Amex has been around for almost two decades, so the brand certainly has durability. It's been relevant for such a long time that investors should have confidence that the business isn't falling by the wayside anytime soon.

Another clear competitive advantage Amex has is a network effect. Besides issuing its own credit cards and taking on credit risk, the company also operates the underlying payment platform, similarly to Visa or Mastercard. Consequently, Amex's network gets stronger and more valuable to stakeholders as it expands and adds more merchants and cardholders.

Berkshire hasn't touched its Amex position in over a decade. That's an obvious indication of Buffett's conviction in the business, which he appears to have no intention of selling.

Can American Express stock beat the market?

American Express has historically posted steady financial growth. In the past five years, revenue increased by 65%, driven by a 30% gain in active cards and 39% growth in payment volume. An expanding economy spurs spending activity. Plus, Amex benefits from decreasing cash usage. These trends should continue in the years ahead.

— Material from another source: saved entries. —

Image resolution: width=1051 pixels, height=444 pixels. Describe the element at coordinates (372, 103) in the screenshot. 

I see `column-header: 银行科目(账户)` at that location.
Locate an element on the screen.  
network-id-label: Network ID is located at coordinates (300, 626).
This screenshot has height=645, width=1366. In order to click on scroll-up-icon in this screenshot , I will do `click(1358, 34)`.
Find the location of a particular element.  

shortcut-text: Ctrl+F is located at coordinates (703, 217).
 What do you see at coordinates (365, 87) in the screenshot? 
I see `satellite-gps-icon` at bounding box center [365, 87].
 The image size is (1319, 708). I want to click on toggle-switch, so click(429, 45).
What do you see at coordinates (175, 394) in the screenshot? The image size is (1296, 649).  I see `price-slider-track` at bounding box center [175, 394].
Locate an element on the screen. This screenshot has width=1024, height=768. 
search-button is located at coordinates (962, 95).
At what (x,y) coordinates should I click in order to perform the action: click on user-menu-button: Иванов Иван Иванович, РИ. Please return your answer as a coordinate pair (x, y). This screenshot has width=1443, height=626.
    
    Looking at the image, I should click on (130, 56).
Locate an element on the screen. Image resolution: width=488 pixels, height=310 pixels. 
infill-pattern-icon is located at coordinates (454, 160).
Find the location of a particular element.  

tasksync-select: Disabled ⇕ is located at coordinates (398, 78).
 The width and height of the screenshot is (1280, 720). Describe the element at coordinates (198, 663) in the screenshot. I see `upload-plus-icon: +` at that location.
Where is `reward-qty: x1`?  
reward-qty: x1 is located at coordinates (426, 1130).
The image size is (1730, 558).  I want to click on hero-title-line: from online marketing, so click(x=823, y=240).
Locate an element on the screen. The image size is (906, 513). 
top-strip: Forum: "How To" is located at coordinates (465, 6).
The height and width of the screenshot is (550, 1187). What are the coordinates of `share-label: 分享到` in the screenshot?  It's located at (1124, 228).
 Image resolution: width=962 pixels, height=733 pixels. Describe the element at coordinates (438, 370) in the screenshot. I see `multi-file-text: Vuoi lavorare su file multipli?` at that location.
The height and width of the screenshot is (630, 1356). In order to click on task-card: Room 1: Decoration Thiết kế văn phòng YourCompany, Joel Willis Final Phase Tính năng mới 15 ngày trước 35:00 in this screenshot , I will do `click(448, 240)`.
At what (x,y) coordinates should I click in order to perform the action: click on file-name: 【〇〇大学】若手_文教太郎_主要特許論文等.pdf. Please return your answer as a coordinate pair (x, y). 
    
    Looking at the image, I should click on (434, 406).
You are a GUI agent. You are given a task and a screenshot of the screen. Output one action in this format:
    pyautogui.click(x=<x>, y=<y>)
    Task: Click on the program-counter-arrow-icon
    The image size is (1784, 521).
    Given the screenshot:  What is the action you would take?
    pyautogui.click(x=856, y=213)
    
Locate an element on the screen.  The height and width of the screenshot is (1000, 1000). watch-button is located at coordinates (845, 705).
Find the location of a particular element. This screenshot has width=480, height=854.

Investors looking to copy Buffett and buy the stock might want to consider if it can outperform the S&P 500 index over the next five years. This is a valuable screen to utilize before considering a purchase. If you don't believe outperformance is in the cards, then it's best to just own the index.

In the past five years, Amex has generated a total return of 213%, which easily outpaces the broader S&P 500's 108% total return. That monster gain might not repeat itself in the future, though.

According to Wall Street consensus analyst estimates, Amex's earnings per share are projected to increase at a compound annual rate of 14.4% between 2024 and 2027. That's certainly an encouraging outlook that can support market outperformance.

However, the valuation is what concerns me. As of June 20, shares trade at a price-to-earnings ratio of 20.8. That stock has rarely been more expensive in the past three years. I don't believe this is a bargain setup for prospective investors.

For those investors that still appreciate this business and that don't really care about the above-average valuation, then it can make sense to dollar-cost average. Over several months or even years, a full position can be created with multiple purchases.